Chapter 4:

The Birth of the Great Pun Detective! (Part 4)

Pun Detectives!


God bless indoor plumbing.

Anyone who ever said they wanted to live in the distant past, or out in the woods, away from civilization? They were a liar and a chump. Thank god for bathrooms.

Plus, public stalls made a great safe haven from the rest of the world when you needed them to.

And boy did I need the one I wound up in to.

Having fled the cafeteria on instinct alone, I realized once the rush of embarrassment wore off that I had no idea where I was going.

Out in the hallways, people were looking at me. Noticing that I was making a sight of myself, I slowed to a walk. The halls were filled with kids who didn’t have a clue just how big a fool I’d made of myself in the cafeteria, but given the uproar of laughter I had just left behind, it was only a matter of time before my five minutes of shame. Though with my luck, it was likelier to be five weeks. Or five months. Maybe even the entire rest of the year.

Hell, the video was probably already online.

Tenth grade was off to a spectacular start.

I wanted to be alone for a while. Forever, actually, if I could help it. So I went to the Old Building, usually deserted at lunch aside from all the kids who came there to blow smoke out the windows, and went into a second-floor bathroom, locking myself into the furthest stall, where I had time to sit and catch my breath and wait for my heart to stop jackhammering the inside of my chest cavity.

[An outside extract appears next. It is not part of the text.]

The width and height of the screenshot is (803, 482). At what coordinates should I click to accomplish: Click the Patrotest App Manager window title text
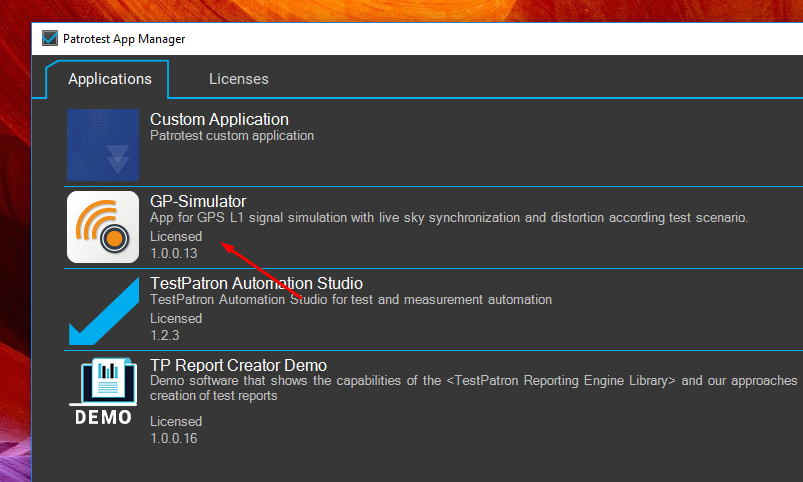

That’s when it began to sink in just how much of a coward I really was. I couldn’t even ask a girl out for god’s sake. Not to mention the sheer fact that I was a total idiot for getting suckered into the situation in the first place. At this rate, I was practically guaranteed to go down in history for being the biggest buffoon ever to set foot in this school. Boy, was I dumb. That was it. I could never go back, I decided. Never let that maid see me again, never show my face in that cafeteria ever again.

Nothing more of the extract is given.